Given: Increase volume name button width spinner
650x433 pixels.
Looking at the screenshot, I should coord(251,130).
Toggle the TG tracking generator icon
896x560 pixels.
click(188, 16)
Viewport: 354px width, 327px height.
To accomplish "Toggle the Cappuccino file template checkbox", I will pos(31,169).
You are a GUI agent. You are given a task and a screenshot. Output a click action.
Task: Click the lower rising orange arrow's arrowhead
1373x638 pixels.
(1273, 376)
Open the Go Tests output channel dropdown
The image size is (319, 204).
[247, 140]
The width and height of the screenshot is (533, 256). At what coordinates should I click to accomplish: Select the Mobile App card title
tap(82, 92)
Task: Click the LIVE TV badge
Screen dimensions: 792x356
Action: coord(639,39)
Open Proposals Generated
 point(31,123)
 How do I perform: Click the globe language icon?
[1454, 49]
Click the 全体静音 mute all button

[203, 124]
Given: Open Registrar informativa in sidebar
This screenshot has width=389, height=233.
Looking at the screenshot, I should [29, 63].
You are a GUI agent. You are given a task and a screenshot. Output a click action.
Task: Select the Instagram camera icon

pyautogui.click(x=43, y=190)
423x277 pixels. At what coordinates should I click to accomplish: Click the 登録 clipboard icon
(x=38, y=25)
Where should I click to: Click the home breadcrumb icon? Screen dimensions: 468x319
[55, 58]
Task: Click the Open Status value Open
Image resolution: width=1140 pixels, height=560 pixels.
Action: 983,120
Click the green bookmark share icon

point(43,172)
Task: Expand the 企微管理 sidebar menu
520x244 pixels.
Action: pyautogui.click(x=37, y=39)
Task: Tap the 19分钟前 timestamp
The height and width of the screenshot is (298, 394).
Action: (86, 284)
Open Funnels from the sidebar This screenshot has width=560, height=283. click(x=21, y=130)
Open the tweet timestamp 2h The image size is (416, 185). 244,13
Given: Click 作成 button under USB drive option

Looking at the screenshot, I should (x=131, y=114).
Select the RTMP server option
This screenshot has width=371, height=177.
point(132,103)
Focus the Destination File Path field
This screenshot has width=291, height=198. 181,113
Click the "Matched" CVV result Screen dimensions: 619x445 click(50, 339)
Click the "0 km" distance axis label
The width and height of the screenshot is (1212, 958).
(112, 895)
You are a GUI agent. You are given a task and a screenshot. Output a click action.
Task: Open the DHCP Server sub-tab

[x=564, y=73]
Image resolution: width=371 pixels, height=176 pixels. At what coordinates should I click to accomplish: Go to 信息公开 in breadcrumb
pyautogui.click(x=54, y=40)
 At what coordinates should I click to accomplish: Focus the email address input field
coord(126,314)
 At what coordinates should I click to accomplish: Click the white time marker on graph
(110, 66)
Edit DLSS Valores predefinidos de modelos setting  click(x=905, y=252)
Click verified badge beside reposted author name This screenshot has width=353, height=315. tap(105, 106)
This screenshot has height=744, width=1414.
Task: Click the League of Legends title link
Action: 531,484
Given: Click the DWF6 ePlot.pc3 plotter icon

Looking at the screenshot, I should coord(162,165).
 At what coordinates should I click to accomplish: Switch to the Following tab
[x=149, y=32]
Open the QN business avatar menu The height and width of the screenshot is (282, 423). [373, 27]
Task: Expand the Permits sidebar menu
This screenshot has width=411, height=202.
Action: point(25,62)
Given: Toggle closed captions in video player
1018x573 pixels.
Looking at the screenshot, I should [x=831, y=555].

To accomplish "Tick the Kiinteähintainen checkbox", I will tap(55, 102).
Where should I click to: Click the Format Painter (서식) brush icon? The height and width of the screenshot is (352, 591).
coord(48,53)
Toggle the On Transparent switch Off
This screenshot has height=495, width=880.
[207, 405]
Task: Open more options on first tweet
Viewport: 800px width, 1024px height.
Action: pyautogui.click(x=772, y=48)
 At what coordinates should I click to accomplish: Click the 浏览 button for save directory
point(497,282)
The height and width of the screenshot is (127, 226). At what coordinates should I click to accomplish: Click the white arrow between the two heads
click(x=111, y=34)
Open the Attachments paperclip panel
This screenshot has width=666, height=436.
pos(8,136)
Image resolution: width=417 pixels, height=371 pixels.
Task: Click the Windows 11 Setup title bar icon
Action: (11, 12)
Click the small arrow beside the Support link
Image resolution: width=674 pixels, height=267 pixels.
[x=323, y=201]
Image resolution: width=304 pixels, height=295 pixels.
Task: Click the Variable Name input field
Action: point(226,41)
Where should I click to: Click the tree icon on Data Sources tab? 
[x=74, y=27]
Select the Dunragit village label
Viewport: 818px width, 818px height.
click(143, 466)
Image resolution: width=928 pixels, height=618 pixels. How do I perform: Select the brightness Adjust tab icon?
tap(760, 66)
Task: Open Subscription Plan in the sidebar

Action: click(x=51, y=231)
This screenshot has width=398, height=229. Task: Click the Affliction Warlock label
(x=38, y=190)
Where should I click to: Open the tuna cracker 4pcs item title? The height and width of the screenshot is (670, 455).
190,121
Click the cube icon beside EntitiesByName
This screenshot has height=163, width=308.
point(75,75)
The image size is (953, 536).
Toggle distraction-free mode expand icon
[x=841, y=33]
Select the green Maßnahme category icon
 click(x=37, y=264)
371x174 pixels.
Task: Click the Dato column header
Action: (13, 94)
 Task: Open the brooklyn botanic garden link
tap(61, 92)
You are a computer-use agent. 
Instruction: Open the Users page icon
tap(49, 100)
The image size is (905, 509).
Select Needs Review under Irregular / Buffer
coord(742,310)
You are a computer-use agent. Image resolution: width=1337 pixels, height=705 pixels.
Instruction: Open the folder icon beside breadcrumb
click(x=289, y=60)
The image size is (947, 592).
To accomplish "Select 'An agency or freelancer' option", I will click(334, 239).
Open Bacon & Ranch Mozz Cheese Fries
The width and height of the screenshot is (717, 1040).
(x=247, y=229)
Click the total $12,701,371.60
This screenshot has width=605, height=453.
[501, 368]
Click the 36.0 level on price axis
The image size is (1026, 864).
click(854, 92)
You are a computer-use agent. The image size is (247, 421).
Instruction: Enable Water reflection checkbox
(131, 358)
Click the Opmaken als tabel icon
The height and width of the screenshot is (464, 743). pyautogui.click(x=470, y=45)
====
About this exercise:
Retype the material exactly.

Solved exercise:
Given: Increase volume name button width spinner
650x433 pixels.
Looking at the screenshot, I should coord(251,130).
Toggle the TG tracking generator icon
896x560 pixels.
click(188, 16)
Viewport: 354px width, 327px height.
To accomplish "Toggle the Cappuccino file template checkbox", I will pos(31,169).
You are a GUI agent. You are given a task and a screenshot. Output a click action.
Task: Click the lower rising orange arrow's arrowhead
1373x638 pixels.
(1273, 376)
Open the Go Tests output channel dropdown
The image size is (319, 204).
[247, 140]
The width and height of the screenshot is (533, 256). At what coordinates should I click to accomplish: Select the Mobile App card title
tap(82, 92)
Task: Click the LIVE TV badge
Screen dimensions: 792x356
Action: coord(639,39)
Open Proposals Generated
 point(31,123)
 How do I perform: Click the globe language icon?
[1454, 49]
Click the 全体静音 mute all button

[203, 124]
Given: Open Registrar informativa in sidebar
This screenshot has width=389, height=233.
Looking at the screenshot, I should [29, 63].
You are a GUI agent. You are given a task and a screenshot. Output a click action.
Task: Select the Instagram camera icon

pyautogui.click(x=43, y=190)
423x277 pixels. At what coordinates should I click to accomplish: Click the 登録 clipboard icon
(x=38, y=25)
Where should I click to: Click the home breadcrumb icon? Screen dimensions: 468x319
[55, 58]
Task: Click the Open Status value Open
Image resolution: width=1140 pixels, height=560 pixels.
Action: 983,120
Click the green bookmark share icon

point(43,172)
Task: Expand the 企微管理 sidebar menu
520x244 pixels.
Action: pyautogui.click(x=37, y=39)
Task: Tap the 19分钟前 timestamp
The height and width of the screenshot is (298, 394).
Action: (86, 284)
Open Funnels from the sidebar This screenshot has width=560, height=283. click(x=21, y=130)
Open the tweet timestamp 2h The image size is (416, 185). 244,13
Given: Click 作成 button under USB drive option

Looking at the screenshot, I should (x=131, y=114).
Select the RTMP server option
This screenshot has width=371, height=177.
point(132,103)
Focus the Destination File Path field
This screenshot has width=291, height=198. 181,113
Click the "Matched" CVV result Screen dimensions: 619x445 click(50, 339)
Click the "0 km" distance axis label
The width and height of the screenshot is (1212, 958).
(112, 895)
You are a GUI agent. You are given a task and a screenshot. Output a click action.
Task: Open the DHCP Server sub-tab

[x=564, y=73]
Image resolution: width=371 pixels, height=176 pixels. At what coordinates should I click to accomplish: Go to 信息公开 in breadcrumb
pyautogui.click(x=54, y=40)
 At what coordinates should I click to accomplish: Focus the email address input field
coord(126,314)
 At what coordinates should I click to accomplish: Click the white time marker on graph
(110, 66)
Edit DLSS Valores predefinidos de modelos setting  click(x=905, y=252)
Click verified badge beside reposted author name This screenshot has width=353, height=315. tap(105, 106)
This screenshot has height=744, width=1414.
Task: Click the League of Legends title link
Action: 531,484
Given: Click the DWF6 ePlot.pc3 plotter icon

Looking at the screenshot, I should coord(162,165).
 At what coordinates should I click to accomplish: Switch to the Following tab
[x=149, y=32]
Open the QN business avatar menu The height and width of the screenshot is (282, 423). [373, 27]
Task: Expand the Permits sidebar menu
This screenshot has width=411, height=202.
Action: point(25,62)
Given: Toggle closed captions in video player
1018x573 pixels.
Looking at the screenshot, I should [x=831, y=555].

To accomplish "Tick the Kiinteähintainen checkbox", I will tap(55, 102).
Where should I click to: Click the Format Painter (서식) brush icon? The height and width of the screenshot is (352, 591).
coord(48,53)
Toggle the On Transparent switch Off
This screenshot has height=495, width=880.
[207, 405]
Task: Open more options on first tweet
Viewport: 800px width, 1024px height.
Action: pyautogui.click(x=772, y=48)
 At what coordinates should I click to accomplish: Click the 浏览 button for save directory
point(497,282)
The height and width of the screenshot is (127, 226). At what coordinates should I click to accomplish: Click the white arrow between the two heads
click(x=111, y=34)
Open the Attachments paperclip panel
This screenshot has width=666, height=436.
pos(8,136)
Image resolution: width=417 pixels, height=371 pixels.
Task: Click the Windows 11 Setup title bar icon
Action: (11, 12)
Click the small arrow beside the Support link
Image resolution: width=674 pixels, height=267 pixels.
[x=323, y=201]
Image resolution: width=304 pixels, height=295 pixels.
Task: Click the Variable Name input field
Action: point(226,41)
Where should I click to: Click the tree icon on Data Sources tab? 
[x=74, y=27]
Select the Dunragit village label
Viewport: 818px width, 818px height.
click(143, 466)
Image resolution: width=928 pixels, height=618 pixels. How do I perform: Select the brightness Adjust tab icon?
tap(760, 66)
Task: Open Subscription Plan in the sidebar

Action: click(x=51, y=231)
This screenshot has width=398, height=229. Task: Click the Affliction Warlock label
(x=38, y=190)
Where should I click to: Open the tuna cracker 4pcs item title? The height and width of the screenshot is (670, 455).
190,121
Click the cube icon beside EntitiesByName
This screenshot has height=163, width=308.
point(75,75)
The image size is (953, 536).
Toggle distraction-free mode expand icon
[x=841, y=33]
Select the green Maßnahme category icon
 click(x=37, y=264)
371x174 pixels.
Task: Click the Dato column header
Action: (13, 94)
 Task: Open the brooklyn botanic garden link
tap(61, 92)
You are a computer-use agent. 
Instruction: Open the Users page icon
tap(49, 100)
The image size is (905, 509).
Select Needs Review under Irregular / Buffer
coord(742,310)
You are a computer-use agent. Image resolution: width=1337 pixels, height=705 pixels.
Instruction: Open the folder icon beside breadcrumb
click(x=289, y=60)
The image size is (947, 592).
To accomplish "Select 'An agency or freelancer' option", I will click(334, 239).
Open Bacon & Ranch Mozz Cheese Fries
The width and height of the screenshot is (717, 1040).
(x=247, y=229)
Click the total $12,701,371.60
This screenshot has width=605, height=453.
[501, 368]
Click the 36.0 level on price axis
The image size is (1026, 864).
click(854, 92)
You are a computer-use agent. The image size is (247, 421).
Instruction: Enable Water reflection checkbox
(131, 358)
Click the Opmaken als tabel icon
The height and width of the screenshot is (464, 743). pyautogui.click(x=470, y=45)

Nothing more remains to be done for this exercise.